▸ **EXTRAIT**:
------------------------------------

Mais, au-delà de la supposée résistance à laquelle se heurterait le Hamas s'il lui prenait l'envie d'imposer sa morale et les valeurs islamiques à l'ensemble de la société – ce qu'il a toujours nié jusqu'à présent –, le mouvement évolue sur un terrain qui lui est déjà en partie favorable.

Depuis une vingtaine d'années, les territoires palestiniens n'ont pas échappé au regain religieux visible dans la plupart des pays de la région. "Après la révolution iranienne de 1979, on a vu apparaître le hidjab, quasiment inexistant dans les années 1960 et 1970, en Egypte ou à Gaza", rappelle M. Loubbad. "Parallèlement, le panarabisme moderniste a perdu de la vitesse et l'islamisme s'y est substitué", ajoute M. Al Shafi. "Plus localement, il faut rappeler que le sionisme s'est installé ici au nom de la religion ; l'islam a réagi", dit Mme Tarazi. Les conditions de vie difficiles liées à l'occupation, notamment après la première Intifada (1987-1993), ont encouragé le recours à la religion. Enfin, depuis sa création, en 1987, le Hamas travaille la société au corps, s'imposant par un maillage efficace des quartiers et une action caritative sans équivalent.

Au niveau légal, le Hamas peut déjà s'appuyer en partie sur la charia. La loi islamique constitue l'une des sources du droit palestinien et prévaut notamment en matière de droit familial.

"Lorsque le code civil a été rédigé, rappelle M. Abou Eishé, qui a participé au comité de rédaction, il était bien précisé qu'aucune de ses dispositions ne devait contredire l'islam." En cela "les territoires palestiniens ne se distinguent pas des autres pays arabes, ajoute Mme Jad. Pas un seul d'entre eux n'a adopté une loi civile et il faut bien reconnaître que, pour les féministes comme moi, la bataille entre la loi civile et la charia a été perdue il y a longtemps déjà."

------------------------------------

▸ **DONNÉES SOURCES**:

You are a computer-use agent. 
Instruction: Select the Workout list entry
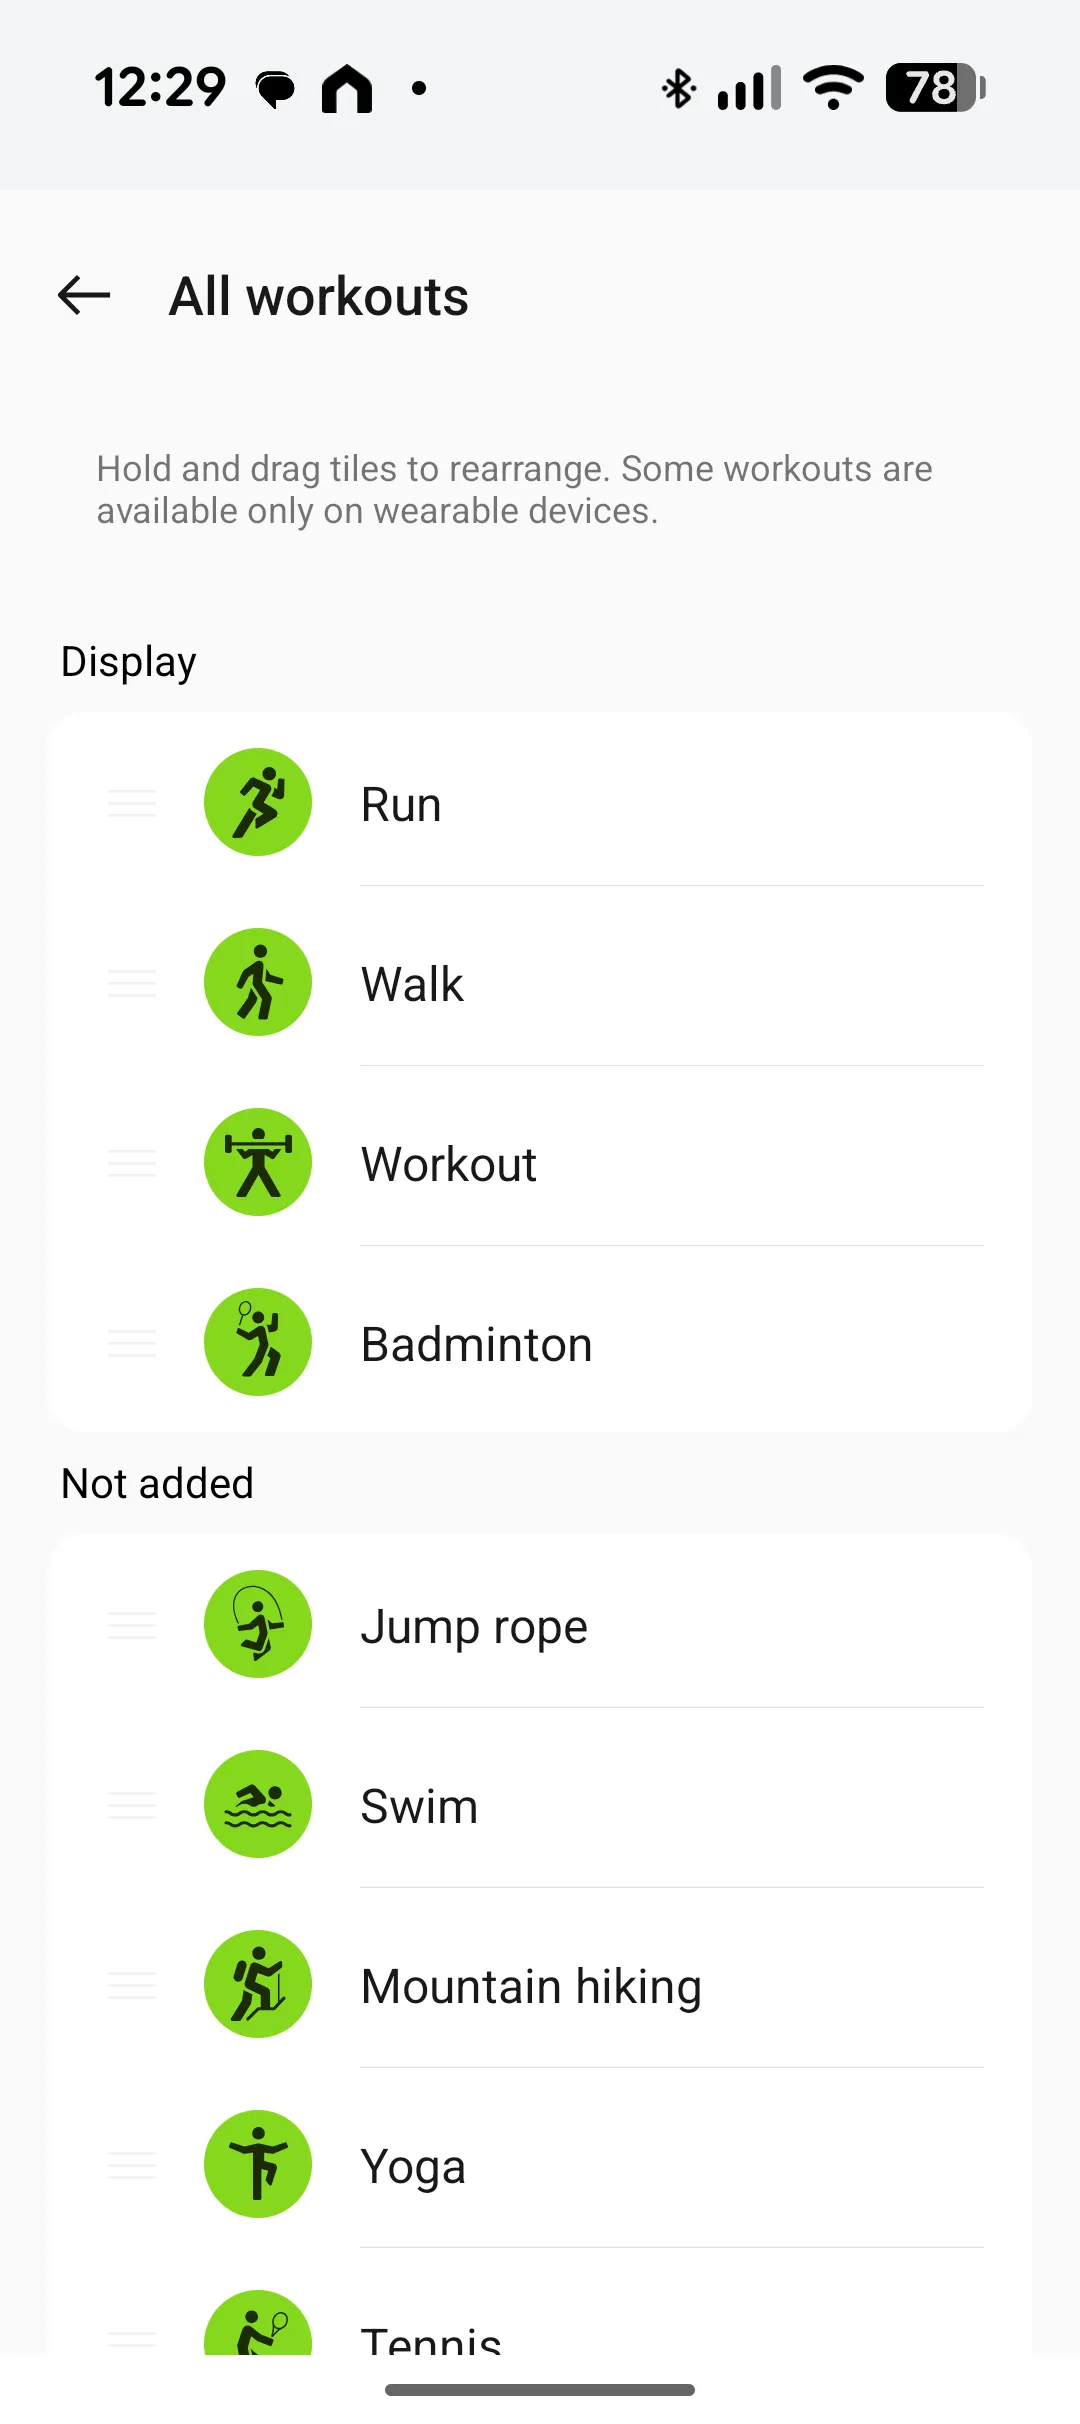pyautogui.click(x=449, y=1164)
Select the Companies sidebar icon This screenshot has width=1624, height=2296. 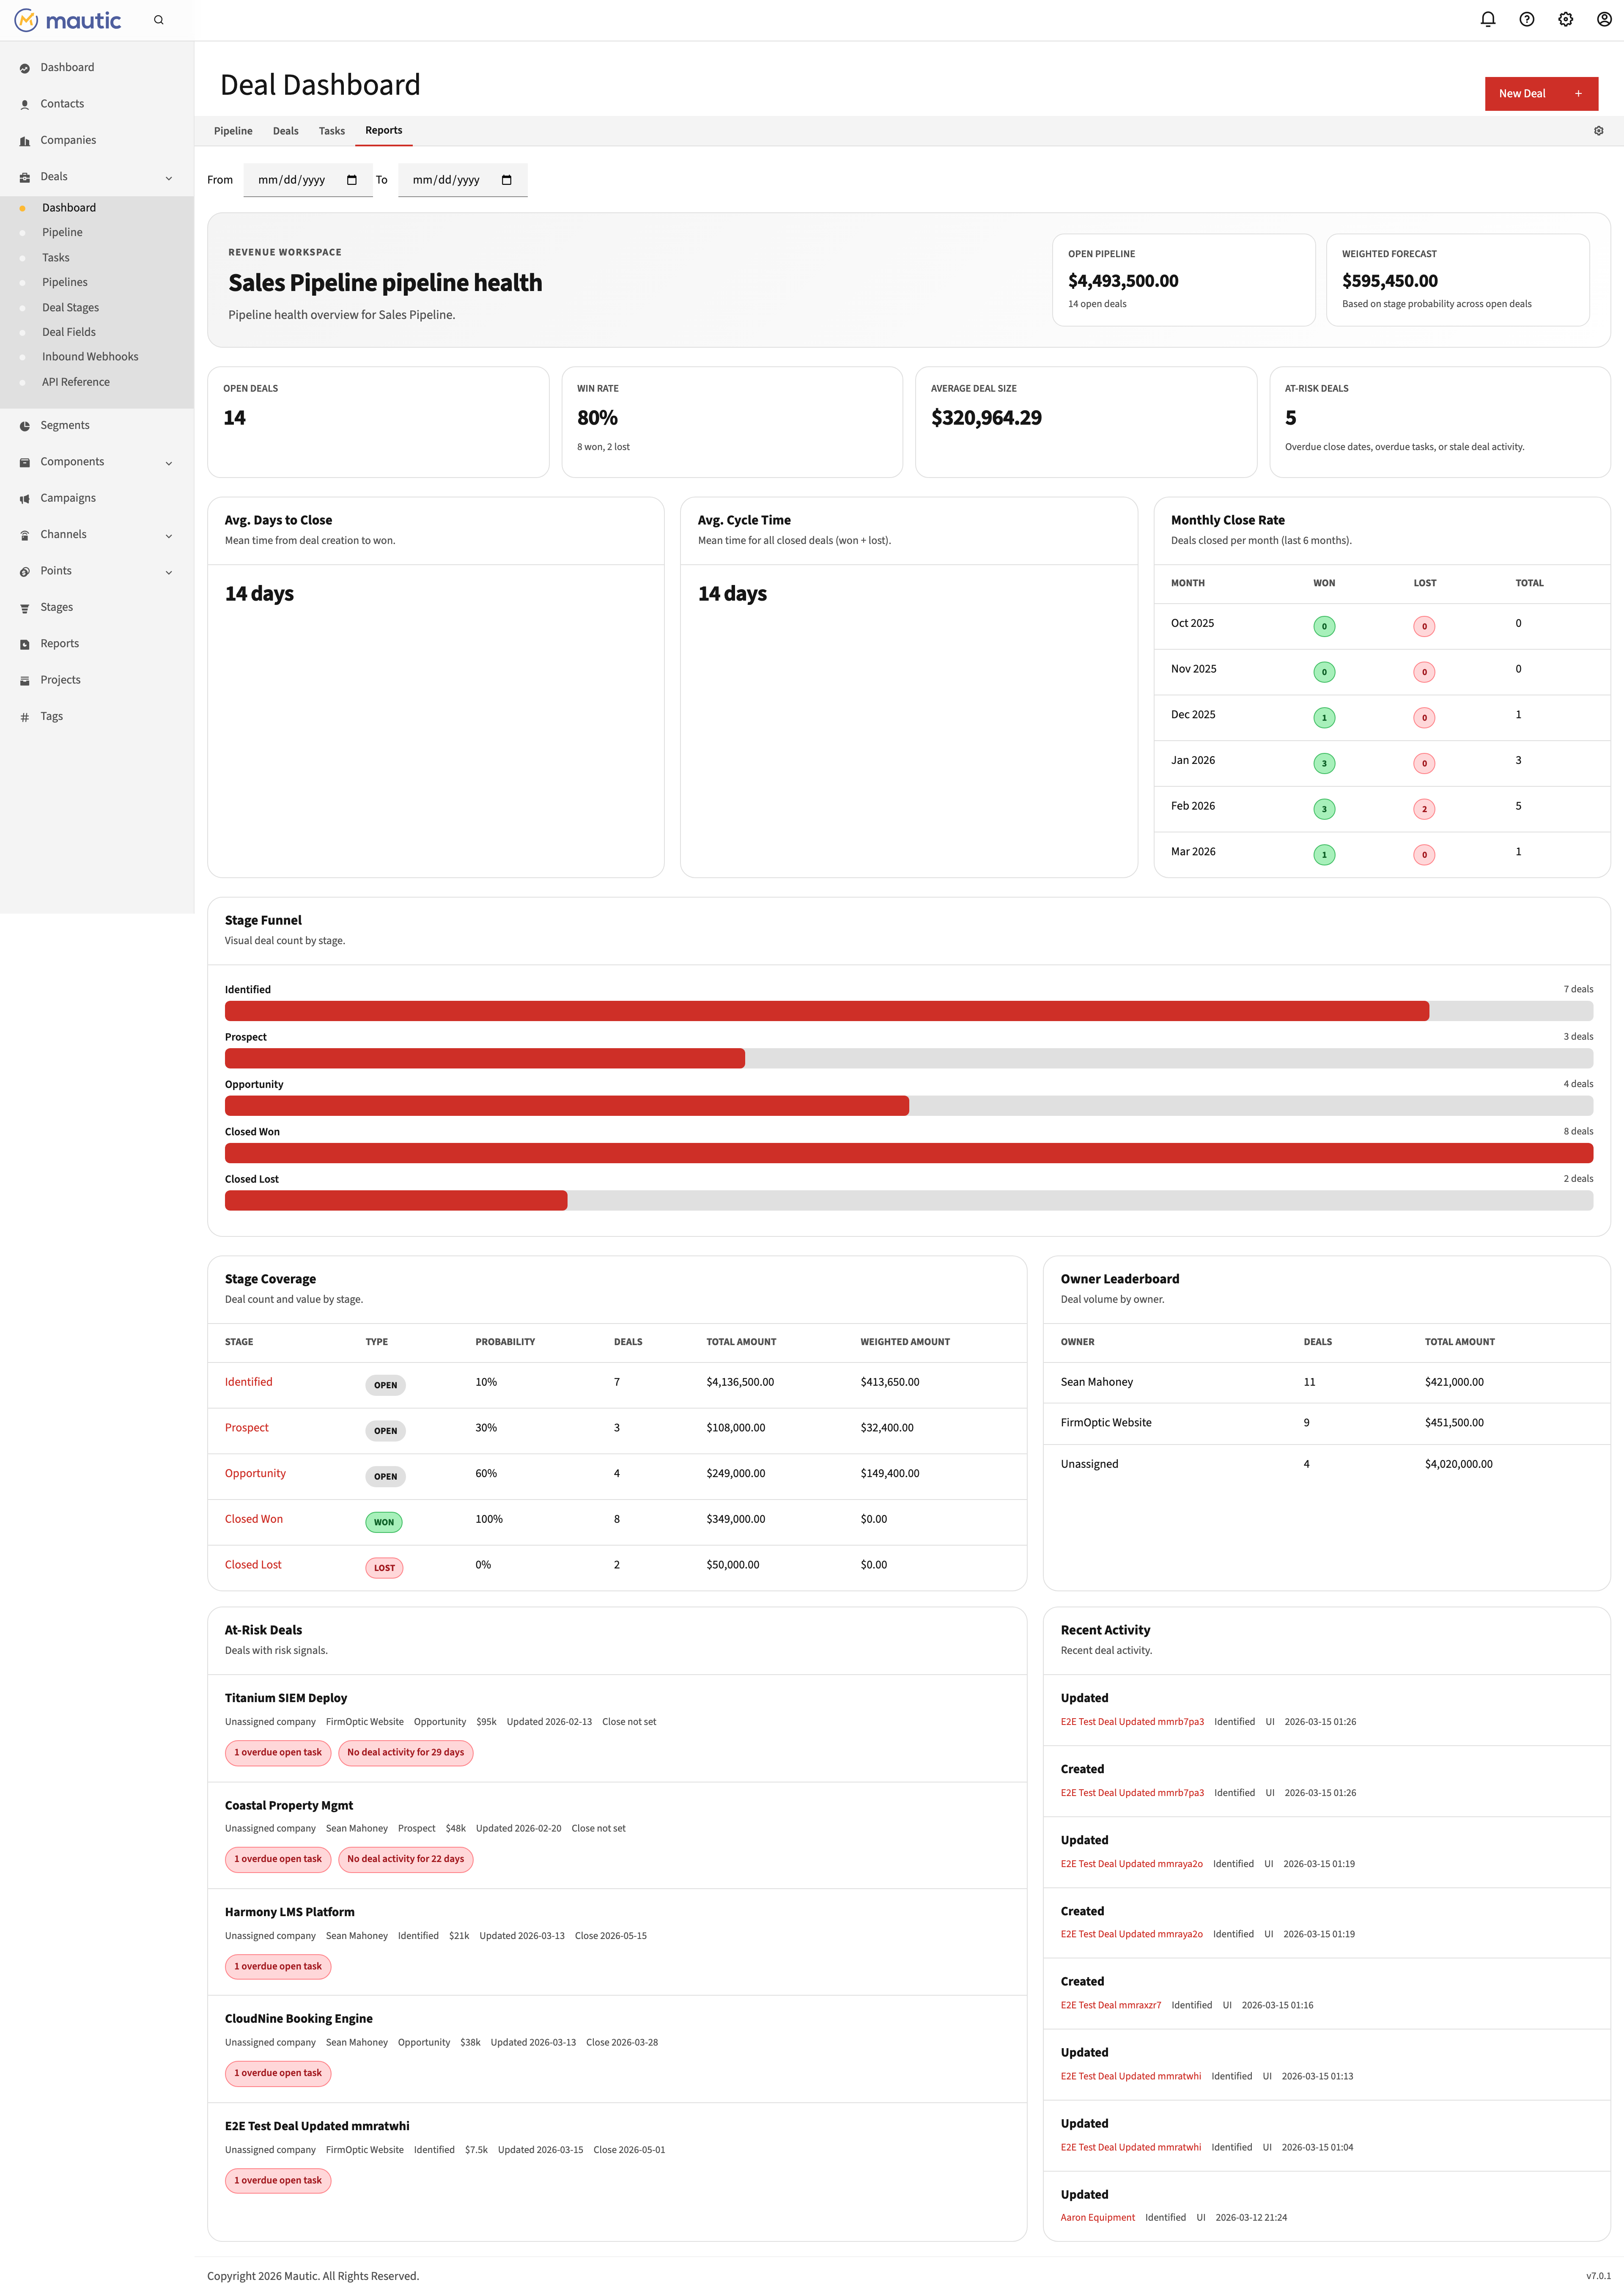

------------------------------------

▸ **CONSIGNES**:
A) Répondez aux questions suivantes d'après l'extrait sur le Hamas, en une ligne par réponse.
(i) Selon M. Loubbad, quel vêtement est apparu en Egypte ou à Gaza après la révolution iranienne de 1979 ?
(ii) En quelle année le Hamas a-t-il été créé ?
(iii) Dans quel domaine la loi islamique prévaut-elle notamment ?
B) Dressez la liste de toutes les personnes désignées par leur nom et citées dans l'extrait.
C) Poursuivez le texte sur le Hamas et la charia dans la société palestinienne à partir de sa dernière phrase.

▸ **RÉPONSES**:
A)
(i) Le hidjab.
(ii) En 1987.
(iii) En matière de droit familial.

B) M. Loubbad, M. Al Shafi, Mme Tarazi, M. Abou Eishé, Mme Jad

C)
La polygamie est reconnue, le droit à l'héritage favorise les hommes, la plupart des mariages sont arrangés par les familles, en cas de divorce, les enfants les plus âgés sont confiés d'autorité au père, et, dès les petites classes, la mixité scolaire est inexistante, sauf dans quelques écoles privées et chez les chrétiens. Seules les universités, notamment pour des raisons budgétaires, accueillent filles et garçons dans les amphis, à l'exception de l'université islamique de Gaza.

"Dans la bande de Gaza, assure Nadia Abou Nahleh, responsable à Gaza d'une association qui lutte contre les discriminations envers les femmes (WATC), les femmes sont déjà fortement influencées par la religion ; toutes portent le hidjab, arrangent les mariages, fréquentent les centres culturels, les mosquées ou les crèches tenues par le Hamas." Elle craint malgré tout une tentative du Mouvement d'intensifier ces pratiques et d'empêcher de plus en plus les rencontres hommes-femmes dans les lieux publics. "Ils ne le feront ni frontalement ni par la loi, mais par le biais de leurs associations, redoute la militante féministe. A Gaza, des groupes informels ont déjà tué une jeune femme et son fiancé parce que, selon eux, leur comportement contrevenait à la charia."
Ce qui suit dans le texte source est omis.